Pelosi Confident on Possible Speakership, Won’t Speculate on Minority Scenario

On some Democrats’ calls for new leadership: ‘If they have to do that to win the election, I’m all for winning’

“I can't even think of not winning” control of the House in November, House Minority Leader Nancy Pelosi, told a Washington audience on Tuesday. (Bill Clark/CQ Roll Call file photo)

House Minority Leader Nancy Pelosi expressed confidence Tuesday in her ability to be elected speaker if Democrats retake the majority in November but wouldn’t say whether she’d stick around and run for minority leader if they fall short of that goal.

“I can’t even think of not winning,” the California Democrat said at a Politico Playbook event. “And you have to believe.”

Along with her unwavering view that Democrats will retake the majority, Pelosi was confident that the her caucus will elect her speaker.

“I feel very confident about the support my colleagues in our caucus are giving me,” she said.

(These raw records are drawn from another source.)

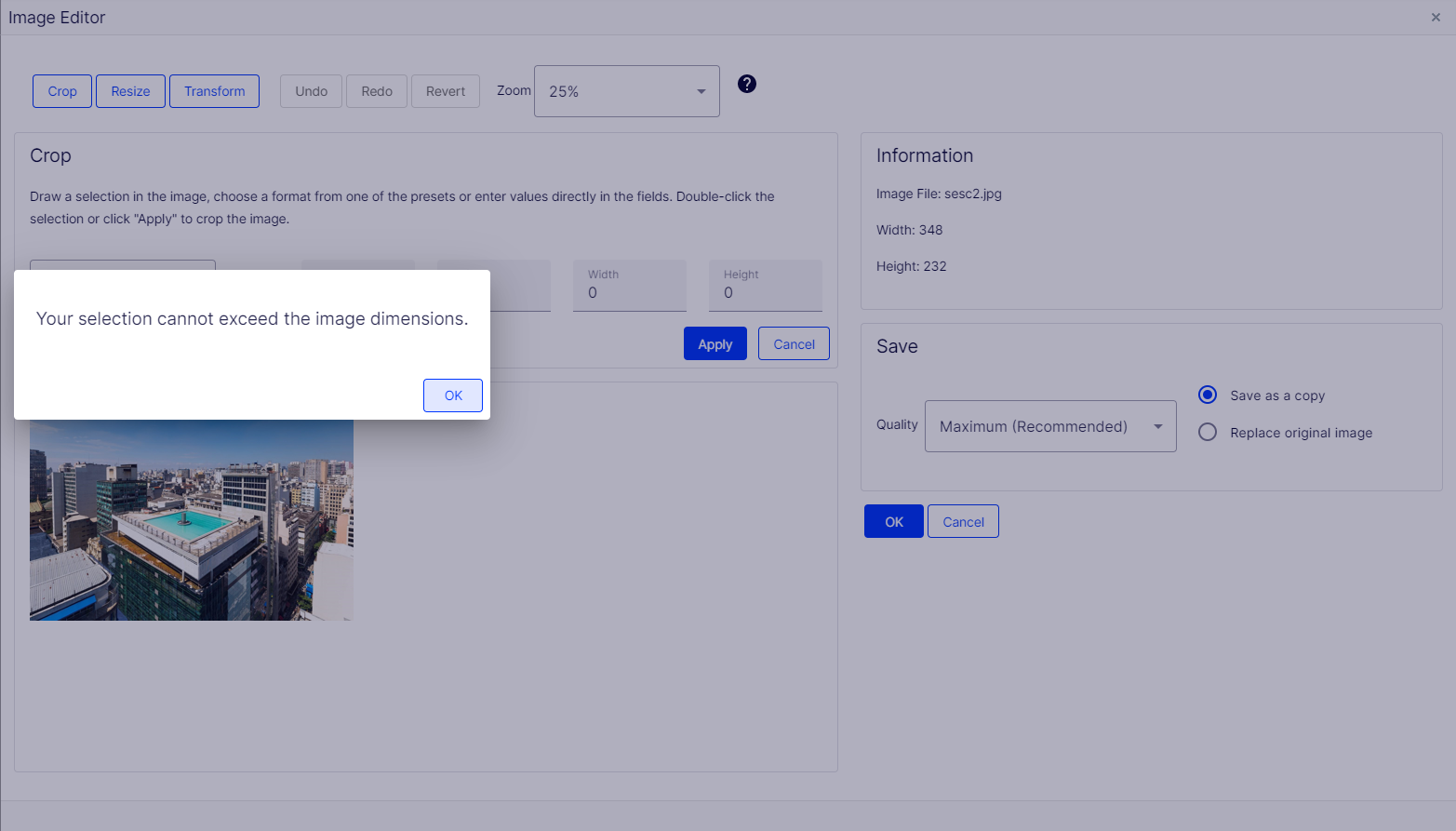This screenshot has width=1456, height=831.
Task: Select the Resize tool button
Action: [x=130, y=90]
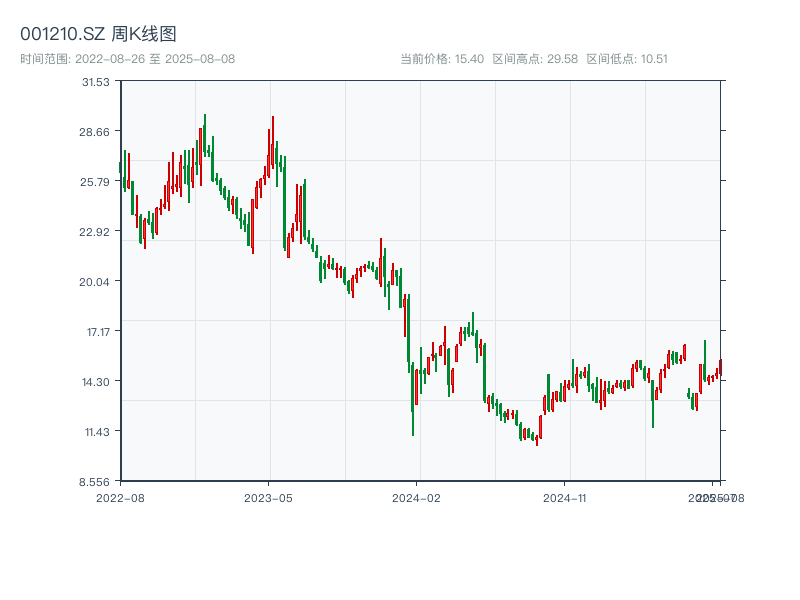The image size is (800, 600).
Task: Click the 当前价格 15.40 label
Action: click(442, 59)
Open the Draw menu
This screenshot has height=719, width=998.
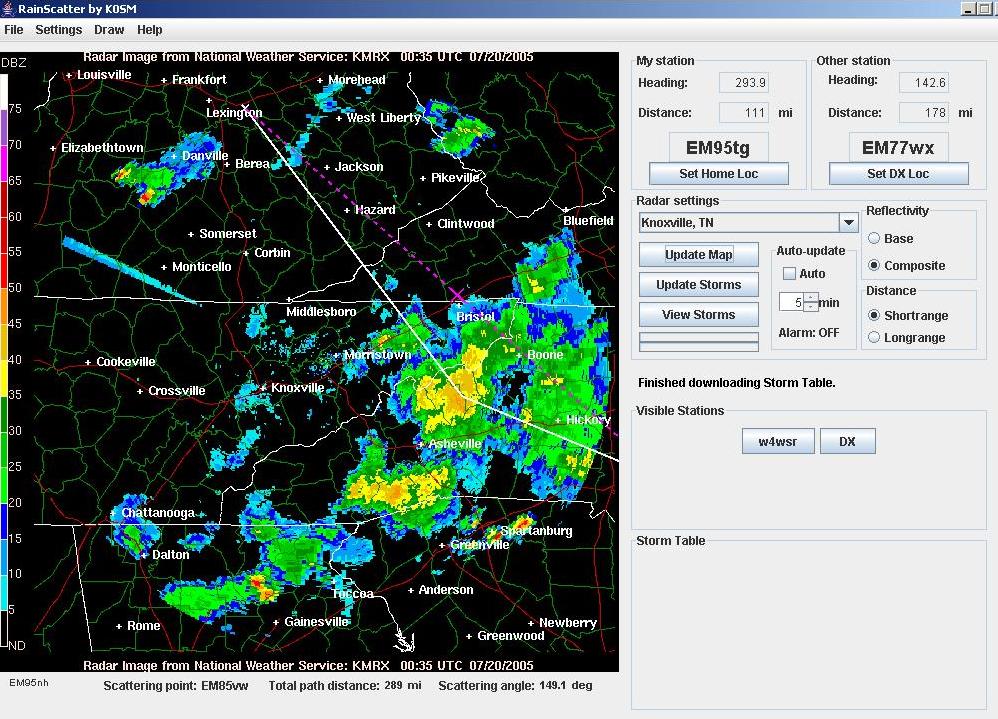point(109,30)
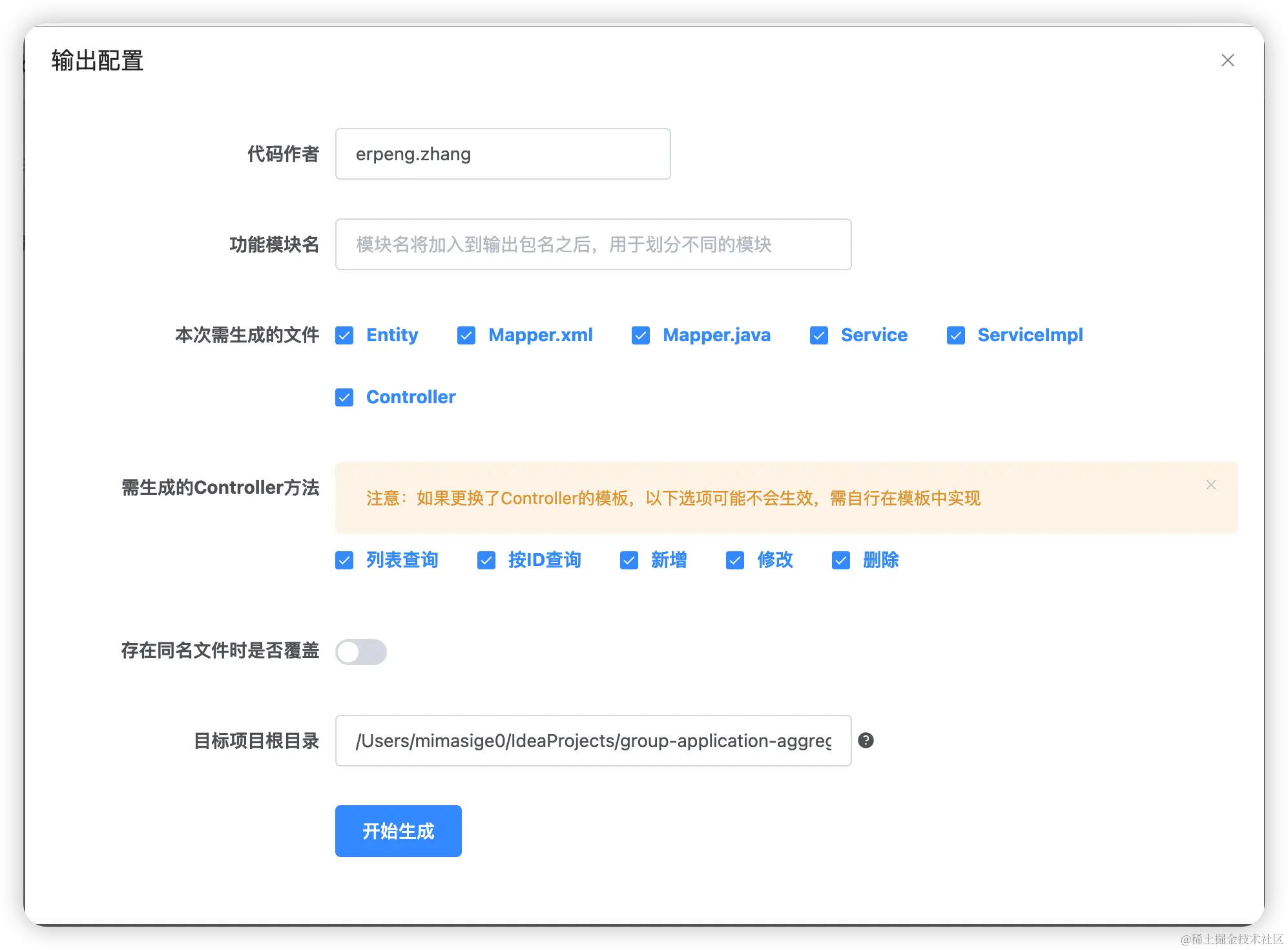
Task: Uncheck the Mapper.xml checkbox
Action: point(466,335)
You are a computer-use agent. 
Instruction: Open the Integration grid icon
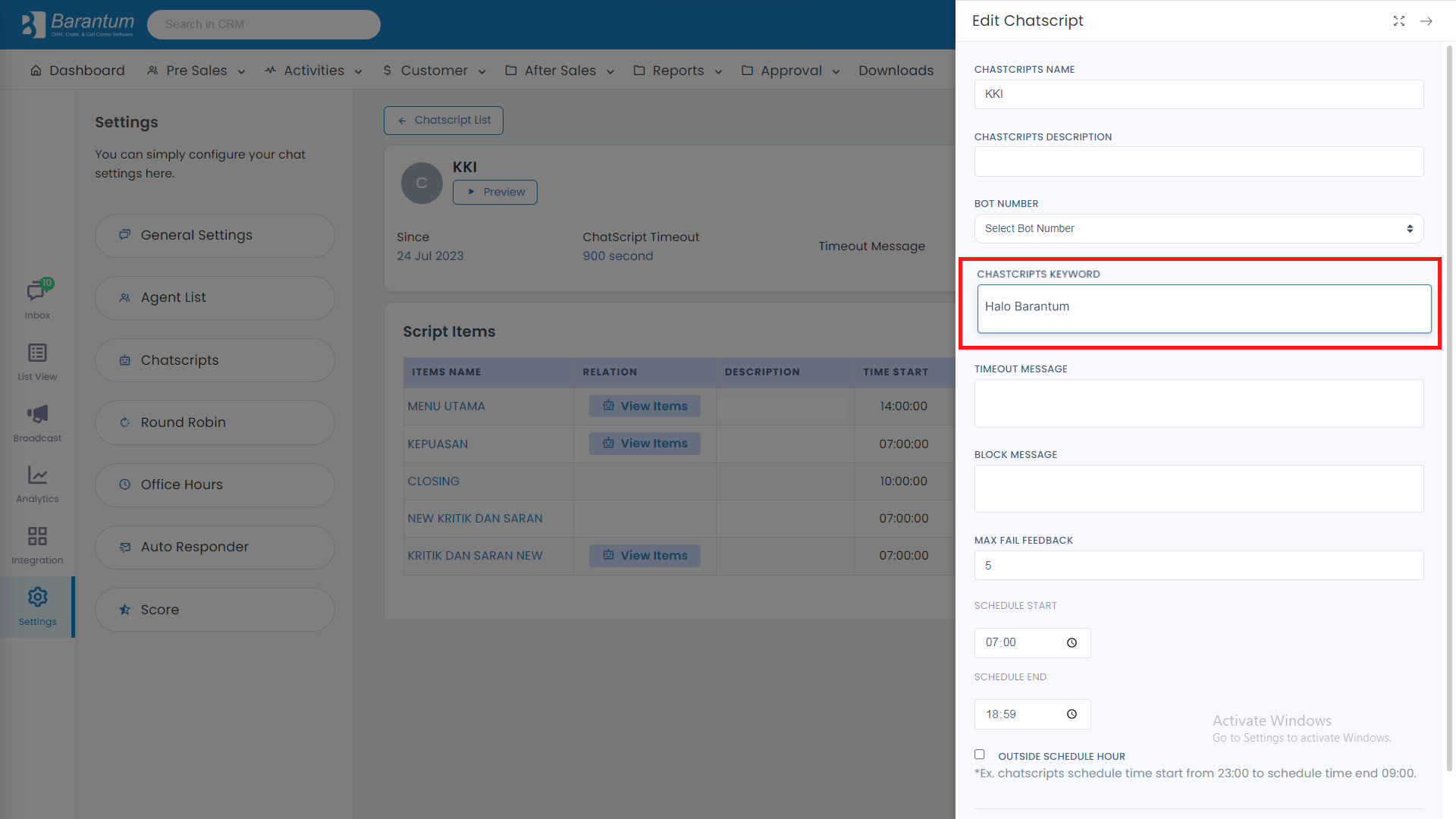point(37,537)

Pelosi also was not concerned about Democratic candidates who have said they will not support her.

“I think if they have to do that to win the election, I’m all for winning,” she said.

“Many are saying we need new leadership,” Pelosi added. “I don’t take offense at that.”

One of the reasons Pelosi wants to run for speaker again — she became the first woman speaker in 2007 and held the gavel for four years until Republicans took control of the House — is to ensure there is a woman at the negotiating table.

When she thought Hillary Clinton was going to be elected president and Democrats would retake the Senate in 2016, Pelosi was prepared to leave.

“There’d be a women at the head of the table, the Affordable Care Act would be protected, I could go home,” she said, recalling her thinking at the time and noting “Nobody in California gets Potomac Fever.”

But Pelosi said she’s justified her decision to stay in Congress bade on the need to have a woman, especially one with her legislative prowess, in a top leadership position.

“That became very important to me that there’d be a woman at the table where these decisions get negotiated,” she said.